- PROVIDED PASSAGE -
PPO training is sensitive to hyperparameters: learning rate, KL penalty β, batch size, PPO clipping range, and number of PPO epochs per batch. Small changes can cause training divergence or loss of language capabilities.
Different human annotators may have inconsistent preferences, introducing noise into the preference dataset and degrading reward model quality. Both the number of annotators and clarity of annotation guidelines impact the outcome.
RLHF can degrade model performance on standard NLP benchmarks (alignment tax): the model becomes more helpful and safe but may lose some raw language capabilities if β and LR are not tuned appropriately.
The RL stage requires loading four models simultaneously into GPU memory (policy, reference, reward model, value model). For 7B models this is ~56 GB of weights in fp16 alone, requiring advanced memory management techniques.
Evolution
Paper 'Deep reinforcement learning from human preferences' showed that human preferences between trajectory segments can effectively replace the reward function in RL, enabling complex behavior learning in Atari and simulated robotics environments.
Paper 'Learning to summarize with human feedback' extended RLHF to text summarization with GPT models, demonstrating the transfer of the technique from RL tasks to NLP tasks with language models.
Paper 'Training language models to follow instructions with human feedback' presented the full RLHF pipeline (SFT → RM Training → PPO) for GPT-3, creating InstructGPT. Showed that a 1.3B model trained with RLHF is preferred by humans over a 175B GPT-3 model without RLHF.
OpenAI deployed RLHF in ChatGPT, the first widely-used AI assistant trained with RLHF techniques. This triggered widespread adoption of RLHF by other labs (Anthropic, Google, Meta).
Rafailov et al. published DPO (arXiv:2305.18290), showing that the RLHF objective can be optimized directly via a single supervised loss on preference pairs, without a separate reward model or PPO loop.
Technical details
Hyperparameters (configurable axes)
Weight of the KL penalty in the PPO objective: Objective = r_φ(x,y) − β · KL(π_θ||π_SFT). Too small → reward hacking. Too large → minimal policy change from SFT.
The reward model typically shares the same architecture as the policy LLM, with a scalar output head instead of a language head. Reward model size affects preference signal quality.
Size of the preference dataset used to train the reward model. Directly impacts annotation cost and reward model quality.
Learning rate in the PPO stage. Too high → instability and reward hacking; too low → slow convergence.
Compute bottleneck
The standard RLHF RL stage requires loading four models simultaneously into GPU memory: the active policy (π_θ), a frozen reference policy (π_SFT) for KL penalty computation, the reward model (r_φ), and a value/critic model for PPO advantage estimation. For 7B models, this means ~4×14 GB = ~56 GB of weights in fp16 alone, before optimizer states and activations.
Execution paradigm
RLHF is a training pipeline, not an inference paradigm. Each of its three stages uses a standard dense Transformer. The term "stage-dependent" refers to the fact that each stage has a distinct training objective: cross-entropy (SFT), binary cross-entropy on pairs (RM), and a KL-penalized policy gradient (RL).
Parallelism
Within each stage, data parallelism and model parallelism (tensor/pipeline parallelism) can be applied across multiple GPUs/TPUs. Rollout generation during the RL stage can be parallelized across multiple policy replicas.
Hardware requirements
RLHF requires efficient GEMM operations across four simultaneous Transformer models during the PPO stage, accelerated by Tensor Cores (NVIDIA A100, H100). On-policy rollout generation is computationally expensive and demands GPUs with large HBM capacity (40–80 GB).
TPU v4/v5 are used by Google for RLHF on Gemini and PaLM-RLHF models. They efficiently handle GEMM operations and can support all four models in a TPU Pod configuration.

- STUDY QUESTIONS -
a) In the RLHF text, why does the RL stage need four models loaded into GPU memory at the same time? Answer in one to three sentences.
b) According to the RLHF text, what size of model trained with RLHF did humans prefer over a 175B GPT-3 model without RLHF?
c) In the RLHF text, rewrite the part that begins at "Rafailov et al." and stops after "low → slow convergence.", changing "reward hacking" to "reward exploitation" everywhere it occurs.

Stored records

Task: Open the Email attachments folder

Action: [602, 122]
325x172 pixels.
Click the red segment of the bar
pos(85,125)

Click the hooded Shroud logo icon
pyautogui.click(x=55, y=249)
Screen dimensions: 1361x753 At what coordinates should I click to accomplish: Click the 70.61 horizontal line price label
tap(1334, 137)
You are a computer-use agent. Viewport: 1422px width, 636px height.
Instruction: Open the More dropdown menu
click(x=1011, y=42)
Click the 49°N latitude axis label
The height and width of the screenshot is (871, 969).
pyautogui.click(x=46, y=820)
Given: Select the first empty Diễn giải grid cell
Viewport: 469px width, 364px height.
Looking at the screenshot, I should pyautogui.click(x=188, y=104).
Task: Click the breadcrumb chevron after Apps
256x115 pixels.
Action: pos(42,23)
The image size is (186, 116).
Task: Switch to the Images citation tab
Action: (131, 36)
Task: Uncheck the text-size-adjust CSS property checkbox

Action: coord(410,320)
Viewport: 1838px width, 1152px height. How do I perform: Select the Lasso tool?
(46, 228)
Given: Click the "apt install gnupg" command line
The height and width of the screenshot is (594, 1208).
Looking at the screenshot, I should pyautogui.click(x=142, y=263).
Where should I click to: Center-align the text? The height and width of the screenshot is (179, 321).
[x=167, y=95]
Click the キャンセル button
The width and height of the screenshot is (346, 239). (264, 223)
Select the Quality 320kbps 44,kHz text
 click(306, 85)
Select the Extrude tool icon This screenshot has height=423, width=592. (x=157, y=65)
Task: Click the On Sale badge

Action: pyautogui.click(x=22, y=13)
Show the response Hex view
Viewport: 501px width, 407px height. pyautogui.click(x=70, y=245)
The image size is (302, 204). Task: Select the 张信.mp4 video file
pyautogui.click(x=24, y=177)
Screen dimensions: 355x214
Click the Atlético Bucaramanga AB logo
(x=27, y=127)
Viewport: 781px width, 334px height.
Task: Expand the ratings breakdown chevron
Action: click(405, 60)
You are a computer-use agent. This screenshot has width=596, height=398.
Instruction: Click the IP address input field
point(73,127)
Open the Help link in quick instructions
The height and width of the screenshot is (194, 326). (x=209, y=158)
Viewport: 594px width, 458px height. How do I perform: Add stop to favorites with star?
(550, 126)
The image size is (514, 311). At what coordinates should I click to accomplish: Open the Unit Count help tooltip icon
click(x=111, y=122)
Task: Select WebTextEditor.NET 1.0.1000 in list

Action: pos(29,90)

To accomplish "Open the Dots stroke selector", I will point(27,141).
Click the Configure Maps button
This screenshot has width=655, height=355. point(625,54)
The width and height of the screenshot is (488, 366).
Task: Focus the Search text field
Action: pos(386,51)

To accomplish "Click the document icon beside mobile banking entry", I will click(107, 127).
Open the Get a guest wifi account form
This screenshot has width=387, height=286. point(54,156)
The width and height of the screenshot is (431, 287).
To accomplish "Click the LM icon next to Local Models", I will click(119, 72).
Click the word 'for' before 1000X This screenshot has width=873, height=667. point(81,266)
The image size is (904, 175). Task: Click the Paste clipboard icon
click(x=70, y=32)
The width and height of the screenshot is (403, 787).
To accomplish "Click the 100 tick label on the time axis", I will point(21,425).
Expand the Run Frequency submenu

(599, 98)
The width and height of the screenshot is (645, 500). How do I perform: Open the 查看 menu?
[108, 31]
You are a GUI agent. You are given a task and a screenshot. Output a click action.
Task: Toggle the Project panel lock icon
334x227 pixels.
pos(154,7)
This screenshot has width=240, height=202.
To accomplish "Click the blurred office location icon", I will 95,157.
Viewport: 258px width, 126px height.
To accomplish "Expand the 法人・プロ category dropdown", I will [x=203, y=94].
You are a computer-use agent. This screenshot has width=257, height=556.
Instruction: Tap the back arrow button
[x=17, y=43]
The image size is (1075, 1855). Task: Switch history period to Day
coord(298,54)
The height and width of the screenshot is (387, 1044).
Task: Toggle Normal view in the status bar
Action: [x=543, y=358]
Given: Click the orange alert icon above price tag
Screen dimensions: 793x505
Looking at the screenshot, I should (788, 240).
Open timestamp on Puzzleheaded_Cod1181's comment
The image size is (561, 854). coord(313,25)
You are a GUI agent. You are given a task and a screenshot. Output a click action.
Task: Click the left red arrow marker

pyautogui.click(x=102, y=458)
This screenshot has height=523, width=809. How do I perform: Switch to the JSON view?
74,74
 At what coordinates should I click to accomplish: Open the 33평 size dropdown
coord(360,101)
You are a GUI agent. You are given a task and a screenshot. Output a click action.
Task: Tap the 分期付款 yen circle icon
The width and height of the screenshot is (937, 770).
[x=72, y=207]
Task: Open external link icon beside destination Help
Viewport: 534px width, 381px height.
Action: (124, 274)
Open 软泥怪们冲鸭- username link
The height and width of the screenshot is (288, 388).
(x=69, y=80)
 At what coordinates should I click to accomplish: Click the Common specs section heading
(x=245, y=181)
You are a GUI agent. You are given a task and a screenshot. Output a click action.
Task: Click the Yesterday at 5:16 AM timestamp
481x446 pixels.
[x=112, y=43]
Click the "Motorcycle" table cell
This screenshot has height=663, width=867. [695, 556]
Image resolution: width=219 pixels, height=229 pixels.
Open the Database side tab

- TASK SOLUTIONS -
a) The RL stage needs the active policy (π_θ), which is being trained, and a frozen reference policy (π_SFT) to compute the KL penalty. It also needs the reward model (r_φ) and a value/critic model for PPO advantage estimation.

b) A 1.3B model.

c)
Rafailov et al. published DPO (arXiv:2305.18290), showing that the RLHF objective can be optimized directly via a single supervised loss on preference pairs, without a separate reward model or PPO loop.
Technical details
Hyperparameters (configurable axes)
Weight of the KL penalty in the PPO objective: Objective = r_φ(x,y) − β · KL(π_θ||π_SFT). Too small → reward exploitation. Too large → minimal policy change from SFT.
The reward model typically shares the same architecture as the policy LLM, with a scalar output head instead of a language head. Reward model size affects preference signal quality.
Size of the preference dataset used to train the reward model. Directly impacts annotation cost and reward model quality.
Learning rate in the PPO stage. Too high → instability and reward exploitation; too low → slow convergence.